◆ ASSIGNED TASK: Skipping any pictures, give all of the records below again exactly.

◆ GIVEN RECORDS:
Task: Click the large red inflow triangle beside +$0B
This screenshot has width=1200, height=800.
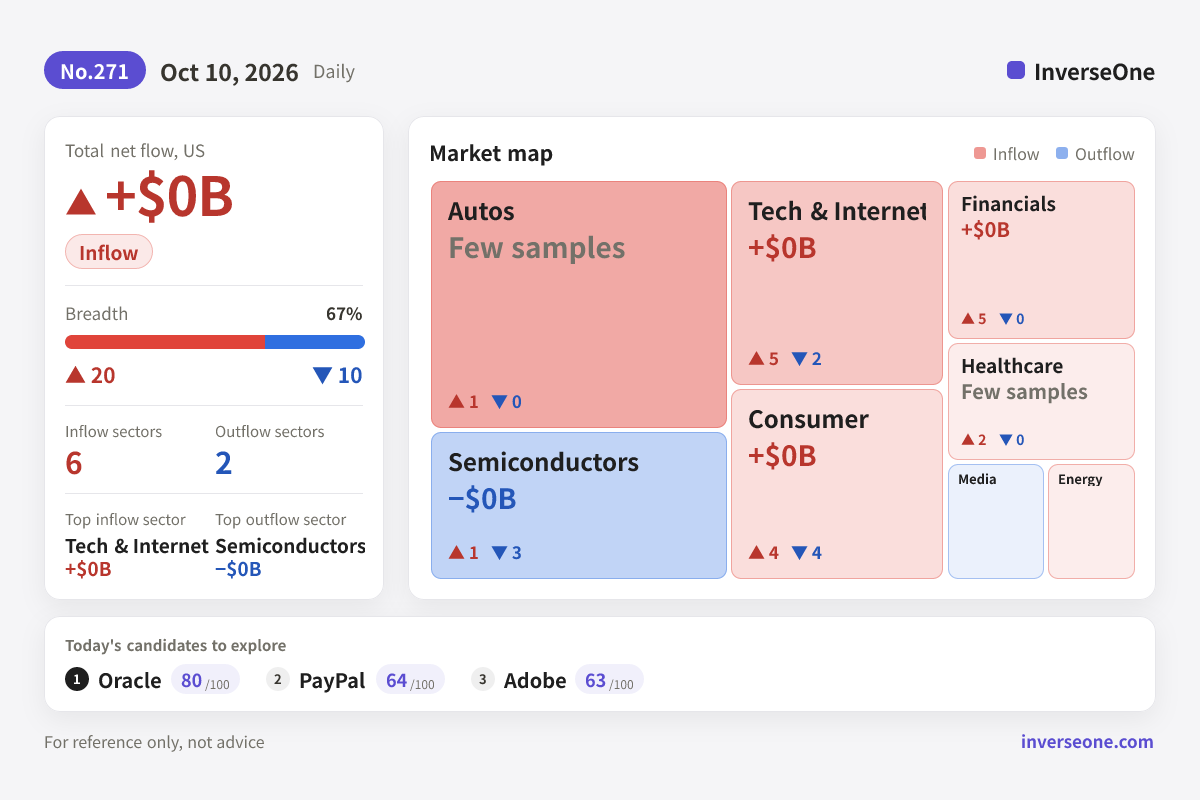Action: [81, 201]
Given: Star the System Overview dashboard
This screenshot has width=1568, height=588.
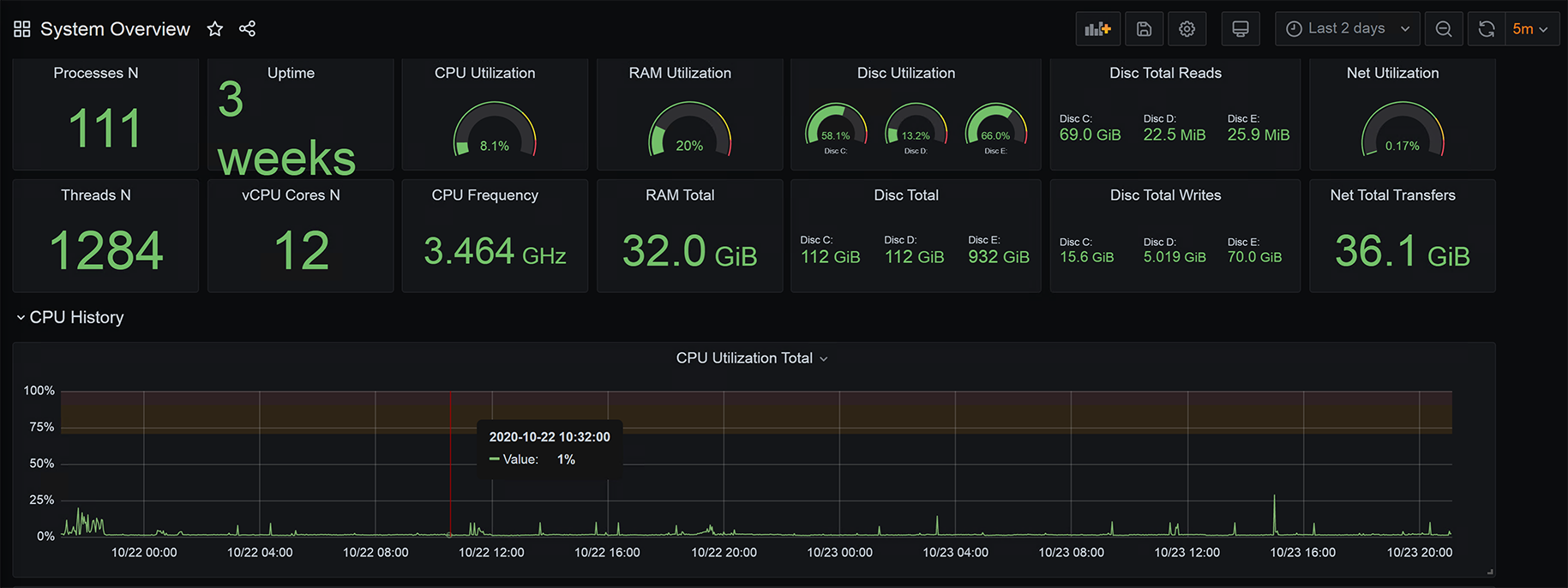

◆ RESPONSE:
Task: Click the large red inflow triangle beside +$0B
This screenshot has width=1200, height=800.
Action: [81, 201]
Given: Star the System Overview dashboard
This screenshot has width=1568, height=588.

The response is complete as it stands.